Returning @ Summerhall


Cloned Sheep, Extraterrestrials and Volker Gerling on Capturing Strangers’ Stories and Photographic Flipbooks

By David Pollock

We don’t just offer a first home for shows to become Edinburgh Festival successes at Summerhall – we also welcome back past hits from Fringes gone by, nurturing a continuing and open relationship for shows with which we’ve enjoyed mutual success.

In 2018 we’re hugely excited to (re)present Sh!t Theatre and Show and Tell’s Dollywould, their unique homage to Dolly Parton from 2017, as well as Sugar Baby, written by Alan Harris for Dirty Protest, which tells of an itinerant Cardiff drug dealer. Lesley Wilson’s Wired was first presented last year as part of our inaugural Army @ the Fringe season at a former drill hall in the New Town, and presents the story of a female soldier suffering from post-traumatic stress disorder, while Middle Child’s All We Ever Wanted Was Everything is a piece of gig theatre about the end of the world, which is back for a very brief visit. Paines Plough and Theatr Clwyd’s How to Spot an Alien, meanwhile, is a fantastical search for alien life and friendship.

Having first introduced the show to Summerhall’s audiences in 2015, Berlin-based Volker Gerling tells us more about his Portraits in Motion, which reveals characters he has met through an innovative, performance-based form of photographic portraiture:

“Portraits in Motion is a show based on long walks which I’ve taken in the last fifteen years in Germany. I walk with a flipbook exhibition in front of me on a hawker’s tray, and I make my money purely by showing my exhibition to people who I meet on the streets. When I meet really special people with a story to tell, then I sometimes make a new flipbook portrait of them. So the theatre show is based on my flipbooks, and based on my walks; I show flipbooks of people that I met on my walks through a video camera and tell the story behind these people. It’s really a very special way for the audience to encounter others.”

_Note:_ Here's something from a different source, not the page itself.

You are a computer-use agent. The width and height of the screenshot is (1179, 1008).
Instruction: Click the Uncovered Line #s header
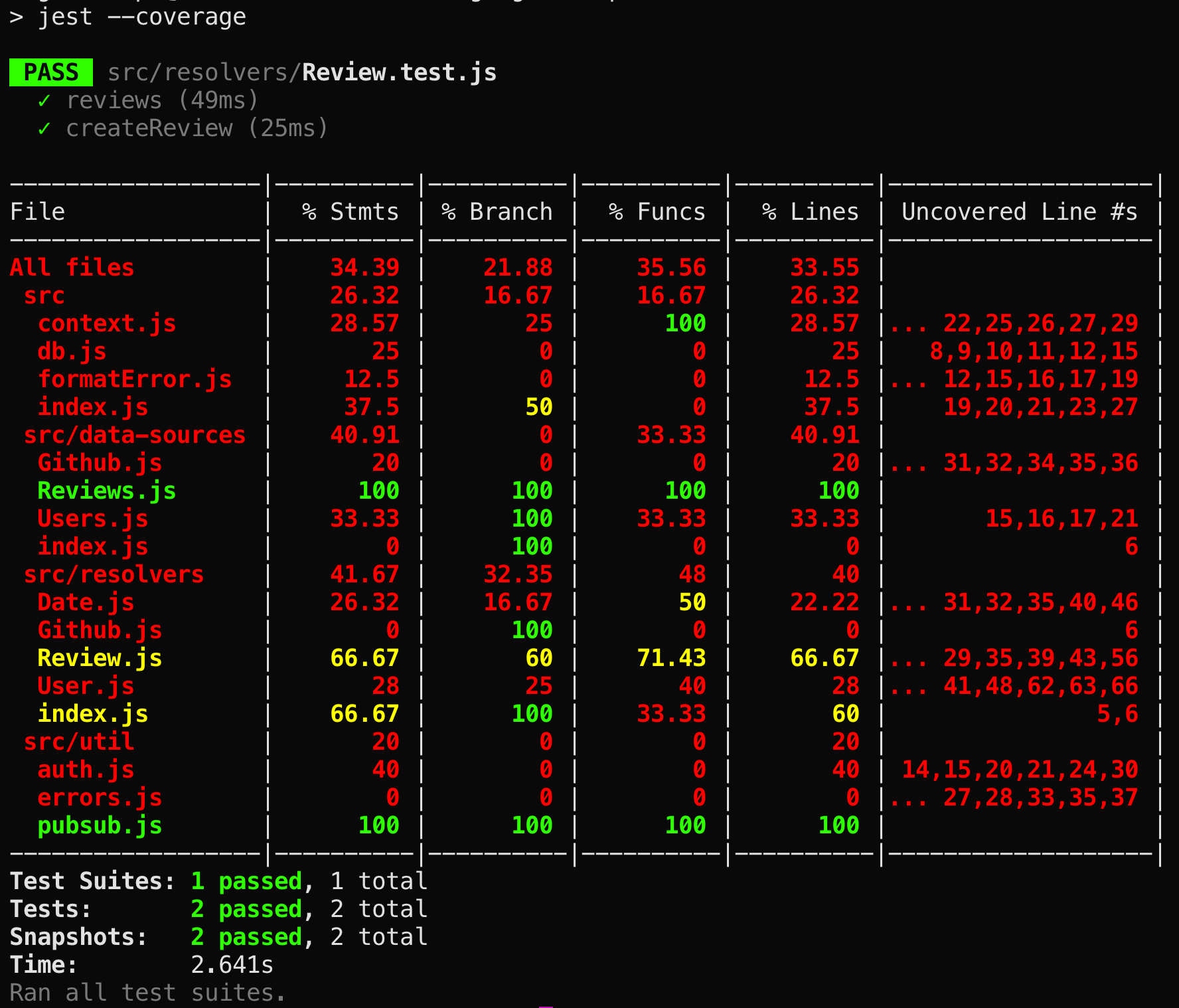pos(1019,211)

PLEASE EXPLAIN A LITTLE MORE, WHAT ARE YOUR ‘FLIPBOOKS’?

“They’re photo flipbooks, but they’re film-based. I use a photographic camera with a motor drive and I photograph people thirty-six times in twelve seconds, at three times per second. Nothing is staged, so people react really naturally and the books contain all the emotions and gestures that they convey in these twelve seconds. It’s really touching; it sounds quite simple, but it’s amazing how differently people react and how much they show of their personality.”

WHAT EFFECT DOES THIS HAVE, COMPARED TO A SINGLE-FRAME PORTRAIT?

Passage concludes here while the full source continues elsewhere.